-- RAW DATA --
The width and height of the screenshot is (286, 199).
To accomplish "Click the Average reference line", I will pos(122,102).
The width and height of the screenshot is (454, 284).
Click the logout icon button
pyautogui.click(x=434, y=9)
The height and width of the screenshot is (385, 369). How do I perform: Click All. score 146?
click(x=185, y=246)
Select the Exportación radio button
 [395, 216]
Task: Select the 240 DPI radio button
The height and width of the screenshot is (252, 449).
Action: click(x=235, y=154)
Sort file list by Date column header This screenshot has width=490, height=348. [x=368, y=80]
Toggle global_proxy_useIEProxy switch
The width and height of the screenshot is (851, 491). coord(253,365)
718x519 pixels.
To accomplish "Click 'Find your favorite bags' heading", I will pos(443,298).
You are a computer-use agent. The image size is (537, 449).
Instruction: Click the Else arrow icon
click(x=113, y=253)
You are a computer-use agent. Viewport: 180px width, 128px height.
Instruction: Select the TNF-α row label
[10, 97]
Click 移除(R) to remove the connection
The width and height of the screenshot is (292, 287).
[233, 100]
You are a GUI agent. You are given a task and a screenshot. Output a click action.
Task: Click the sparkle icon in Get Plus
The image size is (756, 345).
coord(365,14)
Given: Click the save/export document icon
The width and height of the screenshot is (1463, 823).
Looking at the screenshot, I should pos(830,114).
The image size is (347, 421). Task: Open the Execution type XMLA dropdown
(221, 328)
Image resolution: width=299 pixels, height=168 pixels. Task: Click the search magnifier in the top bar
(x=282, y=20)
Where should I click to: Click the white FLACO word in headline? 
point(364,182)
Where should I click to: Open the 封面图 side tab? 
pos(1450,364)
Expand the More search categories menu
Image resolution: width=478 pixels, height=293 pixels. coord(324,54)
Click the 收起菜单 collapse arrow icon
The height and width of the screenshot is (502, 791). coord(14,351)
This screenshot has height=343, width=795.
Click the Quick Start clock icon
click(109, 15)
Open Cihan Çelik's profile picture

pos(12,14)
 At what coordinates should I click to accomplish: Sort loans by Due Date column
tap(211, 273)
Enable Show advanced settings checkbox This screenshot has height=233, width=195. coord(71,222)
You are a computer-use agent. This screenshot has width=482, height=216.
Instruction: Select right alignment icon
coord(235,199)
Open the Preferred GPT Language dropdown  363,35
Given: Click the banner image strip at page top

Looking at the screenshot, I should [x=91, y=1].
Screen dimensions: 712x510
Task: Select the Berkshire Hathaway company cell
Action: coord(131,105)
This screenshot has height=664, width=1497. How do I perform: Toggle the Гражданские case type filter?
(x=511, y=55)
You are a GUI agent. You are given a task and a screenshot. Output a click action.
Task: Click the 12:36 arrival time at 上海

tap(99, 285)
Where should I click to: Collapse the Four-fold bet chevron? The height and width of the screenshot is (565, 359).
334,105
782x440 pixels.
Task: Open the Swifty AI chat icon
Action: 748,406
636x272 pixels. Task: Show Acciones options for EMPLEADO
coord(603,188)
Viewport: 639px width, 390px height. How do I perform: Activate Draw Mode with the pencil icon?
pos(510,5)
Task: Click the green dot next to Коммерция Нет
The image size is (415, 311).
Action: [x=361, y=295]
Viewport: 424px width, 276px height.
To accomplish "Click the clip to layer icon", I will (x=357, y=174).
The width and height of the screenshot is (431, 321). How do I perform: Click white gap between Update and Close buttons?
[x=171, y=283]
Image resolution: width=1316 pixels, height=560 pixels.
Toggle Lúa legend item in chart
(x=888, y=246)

-- TASK OBJECTIVE --
For each line of the data that includes the word "computer", return a copy of it.

-- RESPONSE AREA --
You are a computer-use agent. The image size is (537, 449).
You are a computer-use agent. Viewport: 180px width, 128px height.
You are a computer-use agent. This screenshot has width=482, height=216.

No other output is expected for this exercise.